*** Opening of AVAILABLE RECORDS ***

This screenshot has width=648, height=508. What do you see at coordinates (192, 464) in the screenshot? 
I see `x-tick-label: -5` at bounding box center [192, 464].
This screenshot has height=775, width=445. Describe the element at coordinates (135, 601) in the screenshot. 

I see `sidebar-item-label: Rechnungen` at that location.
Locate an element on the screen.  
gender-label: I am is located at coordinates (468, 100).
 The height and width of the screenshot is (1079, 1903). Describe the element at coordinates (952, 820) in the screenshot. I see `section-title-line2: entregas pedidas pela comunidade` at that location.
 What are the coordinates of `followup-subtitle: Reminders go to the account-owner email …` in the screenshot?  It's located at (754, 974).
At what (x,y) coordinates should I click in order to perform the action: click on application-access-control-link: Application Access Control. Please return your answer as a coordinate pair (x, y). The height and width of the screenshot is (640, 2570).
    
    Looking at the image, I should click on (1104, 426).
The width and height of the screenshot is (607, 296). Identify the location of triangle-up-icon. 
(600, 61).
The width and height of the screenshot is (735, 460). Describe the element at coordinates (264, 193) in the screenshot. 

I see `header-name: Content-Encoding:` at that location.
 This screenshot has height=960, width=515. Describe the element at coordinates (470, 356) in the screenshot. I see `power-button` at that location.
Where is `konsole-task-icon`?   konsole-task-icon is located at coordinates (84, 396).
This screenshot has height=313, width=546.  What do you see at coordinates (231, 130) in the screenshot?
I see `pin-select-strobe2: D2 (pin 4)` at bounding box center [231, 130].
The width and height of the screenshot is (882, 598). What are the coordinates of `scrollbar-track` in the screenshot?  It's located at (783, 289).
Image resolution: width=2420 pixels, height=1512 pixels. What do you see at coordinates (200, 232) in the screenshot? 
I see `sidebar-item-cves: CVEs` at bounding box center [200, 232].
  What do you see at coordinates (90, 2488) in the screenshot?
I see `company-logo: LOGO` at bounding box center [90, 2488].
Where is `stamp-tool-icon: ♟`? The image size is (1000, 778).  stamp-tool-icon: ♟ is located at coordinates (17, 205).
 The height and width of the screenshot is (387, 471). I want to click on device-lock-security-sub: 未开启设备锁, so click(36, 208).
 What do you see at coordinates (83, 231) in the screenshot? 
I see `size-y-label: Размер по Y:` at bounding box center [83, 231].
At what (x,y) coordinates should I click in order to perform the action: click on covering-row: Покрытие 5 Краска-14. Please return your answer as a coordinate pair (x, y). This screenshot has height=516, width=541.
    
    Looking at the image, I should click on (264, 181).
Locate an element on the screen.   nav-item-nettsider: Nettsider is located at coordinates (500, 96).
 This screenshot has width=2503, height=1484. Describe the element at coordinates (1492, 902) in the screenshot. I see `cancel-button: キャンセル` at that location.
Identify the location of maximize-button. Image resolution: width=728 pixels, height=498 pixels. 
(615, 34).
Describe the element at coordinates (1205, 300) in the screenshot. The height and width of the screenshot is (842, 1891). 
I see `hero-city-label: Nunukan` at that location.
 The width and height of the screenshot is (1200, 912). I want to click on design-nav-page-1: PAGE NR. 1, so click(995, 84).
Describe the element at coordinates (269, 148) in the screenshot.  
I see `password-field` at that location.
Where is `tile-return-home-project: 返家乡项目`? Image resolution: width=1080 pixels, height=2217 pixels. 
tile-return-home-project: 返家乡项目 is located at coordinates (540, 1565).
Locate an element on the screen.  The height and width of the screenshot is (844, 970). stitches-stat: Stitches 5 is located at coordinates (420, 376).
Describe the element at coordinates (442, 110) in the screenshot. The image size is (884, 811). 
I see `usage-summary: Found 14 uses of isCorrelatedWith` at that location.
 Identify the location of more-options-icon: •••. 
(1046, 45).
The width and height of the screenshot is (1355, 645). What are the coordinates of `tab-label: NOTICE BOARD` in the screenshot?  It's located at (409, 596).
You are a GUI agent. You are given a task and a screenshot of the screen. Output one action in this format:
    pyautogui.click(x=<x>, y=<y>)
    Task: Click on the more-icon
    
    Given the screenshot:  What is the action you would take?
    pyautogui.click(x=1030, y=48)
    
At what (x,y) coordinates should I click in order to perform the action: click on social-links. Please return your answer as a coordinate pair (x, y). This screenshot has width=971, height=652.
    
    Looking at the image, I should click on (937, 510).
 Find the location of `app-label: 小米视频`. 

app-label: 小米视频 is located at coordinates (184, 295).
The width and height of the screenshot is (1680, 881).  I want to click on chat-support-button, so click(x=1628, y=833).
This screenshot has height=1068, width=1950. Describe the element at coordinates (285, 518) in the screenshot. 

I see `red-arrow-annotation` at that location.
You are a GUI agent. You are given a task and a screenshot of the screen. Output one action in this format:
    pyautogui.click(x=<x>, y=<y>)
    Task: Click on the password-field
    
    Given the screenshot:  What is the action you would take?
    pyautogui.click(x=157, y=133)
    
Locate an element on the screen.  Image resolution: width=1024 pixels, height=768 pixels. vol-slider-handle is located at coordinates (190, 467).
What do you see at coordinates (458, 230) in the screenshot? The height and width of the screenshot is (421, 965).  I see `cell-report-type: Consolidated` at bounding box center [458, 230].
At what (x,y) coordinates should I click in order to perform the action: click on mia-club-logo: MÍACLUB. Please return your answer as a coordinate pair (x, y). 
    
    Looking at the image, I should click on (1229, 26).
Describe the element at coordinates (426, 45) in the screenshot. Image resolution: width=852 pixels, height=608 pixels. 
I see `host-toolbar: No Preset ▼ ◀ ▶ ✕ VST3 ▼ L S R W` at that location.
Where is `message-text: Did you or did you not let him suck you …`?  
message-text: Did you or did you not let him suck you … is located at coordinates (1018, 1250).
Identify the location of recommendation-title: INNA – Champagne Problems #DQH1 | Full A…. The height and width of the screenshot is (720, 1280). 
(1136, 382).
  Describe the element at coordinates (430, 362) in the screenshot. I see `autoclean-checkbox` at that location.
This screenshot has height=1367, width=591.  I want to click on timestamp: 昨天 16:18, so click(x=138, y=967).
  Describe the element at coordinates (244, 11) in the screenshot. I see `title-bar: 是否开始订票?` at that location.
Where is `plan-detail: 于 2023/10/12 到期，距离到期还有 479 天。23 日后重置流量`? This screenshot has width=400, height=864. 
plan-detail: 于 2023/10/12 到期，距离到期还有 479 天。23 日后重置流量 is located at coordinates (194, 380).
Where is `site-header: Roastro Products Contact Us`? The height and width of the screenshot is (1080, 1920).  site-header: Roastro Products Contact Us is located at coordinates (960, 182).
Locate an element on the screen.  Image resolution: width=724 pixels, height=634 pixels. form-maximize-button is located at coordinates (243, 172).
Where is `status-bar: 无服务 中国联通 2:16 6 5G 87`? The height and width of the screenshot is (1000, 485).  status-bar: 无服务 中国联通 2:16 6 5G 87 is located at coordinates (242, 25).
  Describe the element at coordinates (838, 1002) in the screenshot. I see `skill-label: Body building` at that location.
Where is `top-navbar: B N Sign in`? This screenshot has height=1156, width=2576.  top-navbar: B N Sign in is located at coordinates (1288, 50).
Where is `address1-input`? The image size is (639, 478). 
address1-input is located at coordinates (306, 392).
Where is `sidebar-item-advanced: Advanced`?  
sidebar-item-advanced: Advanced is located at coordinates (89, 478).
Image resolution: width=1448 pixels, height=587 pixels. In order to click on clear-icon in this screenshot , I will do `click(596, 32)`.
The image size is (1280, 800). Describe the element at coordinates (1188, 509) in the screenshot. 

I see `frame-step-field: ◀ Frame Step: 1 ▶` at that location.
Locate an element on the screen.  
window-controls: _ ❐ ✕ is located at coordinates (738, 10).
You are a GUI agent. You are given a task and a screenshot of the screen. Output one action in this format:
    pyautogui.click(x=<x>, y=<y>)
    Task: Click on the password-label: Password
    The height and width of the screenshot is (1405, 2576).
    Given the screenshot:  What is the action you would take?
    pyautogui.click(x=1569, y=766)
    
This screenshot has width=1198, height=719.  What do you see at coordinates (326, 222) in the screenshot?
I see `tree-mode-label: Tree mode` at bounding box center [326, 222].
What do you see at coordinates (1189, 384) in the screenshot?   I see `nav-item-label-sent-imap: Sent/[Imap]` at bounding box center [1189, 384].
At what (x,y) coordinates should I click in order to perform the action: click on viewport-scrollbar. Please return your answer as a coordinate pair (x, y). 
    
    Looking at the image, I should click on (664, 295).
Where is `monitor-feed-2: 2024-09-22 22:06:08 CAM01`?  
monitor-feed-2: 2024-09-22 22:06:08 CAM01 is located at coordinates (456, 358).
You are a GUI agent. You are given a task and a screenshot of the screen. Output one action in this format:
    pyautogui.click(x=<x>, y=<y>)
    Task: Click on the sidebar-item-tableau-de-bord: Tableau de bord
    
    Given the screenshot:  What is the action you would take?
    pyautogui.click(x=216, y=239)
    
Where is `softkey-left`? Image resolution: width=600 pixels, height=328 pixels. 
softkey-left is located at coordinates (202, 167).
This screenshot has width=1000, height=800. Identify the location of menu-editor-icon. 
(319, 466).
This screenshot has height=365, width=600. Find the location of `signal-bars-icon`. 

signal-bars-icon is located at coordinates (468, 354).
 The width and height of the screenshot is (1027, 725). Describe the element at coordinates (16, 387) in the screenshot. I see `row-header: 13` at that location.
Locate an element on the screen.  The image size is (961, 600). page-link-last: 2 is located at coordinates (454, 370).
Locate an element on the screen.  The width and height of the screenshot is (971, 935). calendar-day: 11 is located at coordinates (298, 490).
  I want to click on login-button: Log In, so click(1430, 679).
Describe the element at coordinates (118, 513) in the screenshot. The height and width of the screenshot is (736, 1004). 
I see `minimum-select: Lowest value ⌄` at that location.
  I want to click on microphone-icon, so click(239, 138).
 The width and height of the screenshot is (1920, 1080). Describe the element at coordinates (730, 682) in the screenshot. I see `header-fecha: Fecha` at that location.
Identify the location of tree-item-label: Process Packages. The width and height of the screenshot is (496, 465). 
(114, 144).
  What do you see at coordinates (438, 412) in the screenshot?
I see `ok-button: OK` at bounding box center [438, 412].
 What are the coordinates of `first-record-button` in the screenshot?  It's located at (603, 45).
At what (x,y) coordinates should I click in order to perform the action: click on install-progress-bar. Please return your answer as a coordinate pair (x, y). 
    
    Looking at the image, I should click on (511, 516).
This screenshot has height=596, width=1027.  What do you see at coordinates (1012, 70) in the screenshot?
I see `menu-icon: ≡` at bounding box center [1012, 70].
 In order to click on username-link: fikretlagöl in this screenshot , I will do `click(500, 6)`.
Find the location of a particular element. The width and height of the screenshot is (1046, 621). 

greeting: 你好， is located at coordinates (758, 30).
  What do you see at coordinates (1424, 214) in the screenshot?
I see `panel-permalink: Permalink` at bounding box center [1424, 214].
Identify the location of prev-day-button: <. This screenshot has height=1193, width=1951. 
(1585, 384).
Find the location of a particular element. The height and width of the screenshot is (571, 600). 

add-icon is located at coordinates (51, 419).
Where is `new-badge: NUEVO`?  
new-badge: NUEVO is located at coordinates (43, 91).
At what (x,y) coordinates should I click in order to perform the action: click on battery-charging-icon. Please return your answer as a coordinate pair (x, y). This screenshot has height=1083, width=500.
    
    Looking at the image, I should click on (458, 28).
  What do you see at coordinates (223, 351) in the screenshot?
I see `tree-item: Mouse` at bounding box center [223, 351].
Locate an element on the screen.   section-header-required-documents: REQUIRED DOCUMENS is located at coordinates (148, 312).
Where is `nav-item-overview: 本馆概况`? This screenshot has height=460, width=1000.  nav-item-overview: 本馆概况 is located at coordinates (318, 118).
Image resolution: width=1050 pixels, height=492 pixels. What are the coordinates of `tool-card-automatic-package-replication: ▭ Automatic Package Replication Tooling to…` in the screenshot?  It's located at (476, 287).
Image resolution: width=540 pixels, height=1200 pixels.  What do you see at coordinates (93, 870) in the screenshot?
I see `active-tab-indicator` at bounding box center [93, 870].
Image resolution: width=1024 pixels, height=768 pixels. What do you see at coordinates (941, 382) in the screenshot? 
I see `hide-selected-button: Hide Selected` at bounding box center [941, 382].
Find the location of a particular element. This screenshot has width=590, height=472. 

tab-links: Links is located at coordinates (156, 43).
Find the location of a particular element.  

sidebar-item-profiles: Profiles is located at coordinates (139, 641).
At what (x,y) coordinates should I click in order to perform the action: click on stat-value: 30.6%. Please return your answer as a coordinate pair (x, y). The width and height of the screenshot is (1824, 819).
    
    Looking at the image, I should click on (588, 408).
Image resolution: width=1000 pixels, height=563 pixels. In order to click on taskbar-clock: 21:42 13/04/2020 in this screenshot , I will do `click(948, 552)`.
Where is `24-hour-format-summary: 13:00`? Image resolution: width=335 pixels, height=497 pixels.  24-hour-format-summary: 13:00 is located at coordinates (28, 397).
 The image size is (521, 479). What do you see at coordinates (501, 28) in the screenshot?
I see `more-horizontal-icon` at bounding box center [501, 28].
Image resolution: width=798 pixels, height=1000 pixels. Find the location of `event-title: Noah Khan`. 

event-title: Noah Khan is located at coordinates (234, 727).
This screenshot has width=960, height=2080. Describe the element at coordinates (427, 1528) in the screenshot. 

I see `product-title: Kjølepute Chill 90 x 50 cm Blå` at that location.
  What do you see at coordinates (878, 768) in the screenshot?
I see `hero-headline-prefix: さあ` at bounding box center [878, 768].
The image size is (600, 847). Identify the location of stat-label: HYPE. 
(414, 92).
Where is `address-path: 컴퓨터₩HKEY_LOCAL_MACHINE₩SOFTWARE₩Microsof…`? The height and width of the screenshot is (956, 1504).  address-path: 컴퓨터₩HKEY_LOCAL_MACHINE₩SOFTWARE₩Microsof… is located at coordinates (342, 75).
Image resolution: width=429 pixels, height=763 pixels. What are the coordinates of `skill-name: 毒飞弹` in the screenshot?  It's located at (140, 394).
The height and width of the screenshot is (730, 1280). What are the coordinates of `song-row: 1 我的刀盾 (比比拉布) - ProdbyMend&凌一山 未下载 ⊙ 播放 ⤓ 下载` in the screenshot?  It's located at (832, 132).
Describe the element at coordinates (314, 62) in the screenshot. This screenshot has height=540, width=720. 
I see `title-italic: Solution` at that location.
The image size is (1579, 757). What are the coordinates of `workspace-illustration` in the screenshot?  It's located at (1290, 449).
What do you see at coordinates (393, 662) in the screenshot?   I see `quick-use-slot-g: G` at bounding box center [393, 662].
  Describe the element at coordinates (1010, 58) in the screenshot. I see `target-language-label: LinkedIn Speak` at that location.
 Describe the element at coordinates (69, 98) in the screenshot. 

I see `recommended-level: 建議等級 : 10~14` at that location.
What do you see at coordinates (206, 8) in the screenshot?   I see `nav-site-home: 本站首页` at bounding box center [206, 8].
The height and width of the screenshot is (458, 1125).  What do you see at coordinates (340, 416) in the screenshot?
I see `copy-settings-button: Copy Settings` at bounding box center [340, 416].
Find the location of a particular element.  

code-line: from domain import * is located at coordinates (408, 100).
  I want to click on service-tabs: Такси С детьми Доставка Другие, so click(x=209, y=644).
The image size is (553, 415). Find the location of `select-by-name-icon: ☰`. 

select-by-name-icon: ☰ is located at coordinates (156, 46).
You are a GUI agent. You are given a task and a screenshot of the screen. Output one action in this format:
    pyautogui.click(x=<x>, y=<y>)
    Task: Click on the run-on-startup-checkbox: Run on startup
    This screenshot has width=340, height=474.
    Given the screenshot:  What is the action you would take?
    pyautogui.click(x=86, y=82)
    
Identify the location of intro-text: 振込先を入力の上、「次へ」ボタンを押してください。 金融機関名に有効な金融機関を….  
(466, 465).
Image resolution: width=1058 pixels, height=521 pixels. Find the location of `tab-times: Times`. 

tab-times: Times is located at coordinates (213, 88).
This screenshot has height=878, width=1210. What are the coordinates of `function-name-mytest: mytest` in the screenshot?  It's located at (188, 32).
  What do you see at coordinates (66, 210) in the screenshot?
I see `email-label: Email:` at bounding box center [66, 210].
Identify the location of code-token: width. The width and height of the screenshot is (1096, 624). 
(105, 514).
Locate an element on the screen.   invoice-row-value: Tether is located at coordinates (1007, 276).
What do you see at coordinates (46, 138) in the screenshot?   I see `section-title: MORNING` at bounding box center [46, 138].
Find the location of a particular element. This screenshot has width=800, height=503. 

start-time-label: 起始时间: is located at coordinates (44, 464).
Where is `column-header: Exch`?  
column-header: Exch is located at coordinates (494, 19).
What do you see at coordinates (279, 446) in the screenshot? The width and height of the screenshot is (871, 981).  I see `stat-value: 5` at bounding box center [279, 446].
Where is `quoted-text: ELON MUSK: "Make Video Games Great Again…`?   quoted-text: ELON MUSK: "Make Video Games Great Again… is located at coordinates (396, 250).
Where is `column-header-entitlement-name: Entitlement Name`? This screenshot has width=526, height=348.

*** Close of AVAILABLE RECORDS ***

REQUIREMENT:
State how many of the lines above contain the string "plan". Reply with the number alone.

ANSWER TO THE EXERCISE:
2